Hospital nurses. Construction crews. Garbage collectors. Factory workers. Flight attendants. Restaurant servers. An estimated 2.7 billion people work in an environment without regular access to a desk, a mobile phone, or a PC. And yet, shockingly, little technology is being designed for these frontline workers.
Major tech players, investors, and entrepreneurs focused relentlessly on workplace innovation for white-collar workers like themselves for decades. This has brought a revolution in the office for a narrow band of employees while leaving far too many rank-and-file workers behind who’ve never been touched by what Bill Gates calls “the magic of software.”
A blue ocean market for “IT that leaves no one behind”

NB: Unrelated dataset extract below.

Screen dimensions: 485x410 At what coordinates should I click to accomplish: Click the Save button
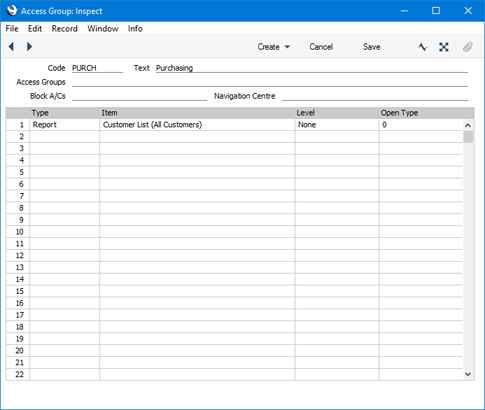[x=372, y=47]
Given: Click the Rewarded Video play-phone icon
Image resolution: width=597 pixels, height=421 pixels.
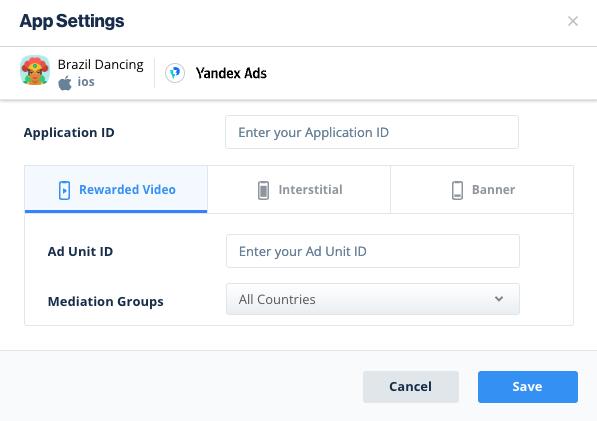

In 2015, I was part of the team that pioneered Workplace at Facebook, the company’s first SaaS venture. Initially targeting knowledge workers and tech companies, we serendipitously stumbled upon the untapped “frontline tech” market in 2016. This pivot proved strategic, amassing over 10 million paying users from renowned organizations like Starbucks, McDonald’s, Kering, Leroy Merlin, Walmart, Lixil, and Petrobras. Our original underestimation of this market segment proved to be a blessing in disguise as we embraced the competitive void it presented. I witnessed firsthand the rising demand for connectivity among frontline-heavy organizations of all sizes. Moreover, I saw the tangible impact frontline-friendly software had on employee engagement, retention, and productivity.
Tech is on the cusp of a SaaS revolution for the 99%. Because this market is open and ready for disruption, I see an opportunity for savvy software entrepreneurs to build the Microsoft or the Salesforce of the frontline workers’ world.
I see an opportunity for savvy software entrepreneurs to build the Microsoft or the Salesforce of the frontline workers’ world.
Conventional wisdom held that building products for these workers could have been more efficient and impracticable due to the restrictive nature of their working environments and IT budgets. Still, a confluence of trends is changing that mindset. Not only is it becoming clear that tech can improve conditions for these employees, but also there is a mounting sense of urgency that the benefits of SaaS workplace solutions must be extended to those who have been overlooked.
The pandemic brought into stark relief just how vital frontline employees (aka “critical workers”) are for keeping our lives and economy moving in ways that we had taken for granted for far too long. They watched as white-collar employees at the central office received increased workplace flexibility while they continued to grind away.
John Waldmann, the CEO of Homebase, a leader in the frontline tech space, told me, “two-thirds of workers have not and will never work from home. The public conversation and technology investment are way over-indexed to hybrid work, which is your archetypal ‘high class’ problem affecting a limited number of workers. Everyone values flexibility, but for most workers, it means something entirely different — and technology can help.”
A recent Microsoft report on frontline tech noted that 51% of non-management employees don’t feel valued, and more than 57% wish employers were doing more to address physical and mental exhaustion. A recent Beekeeper survey showed that four in 10 frontline workers have quit in the last year, and managers and head office staff don’t know how to fix it.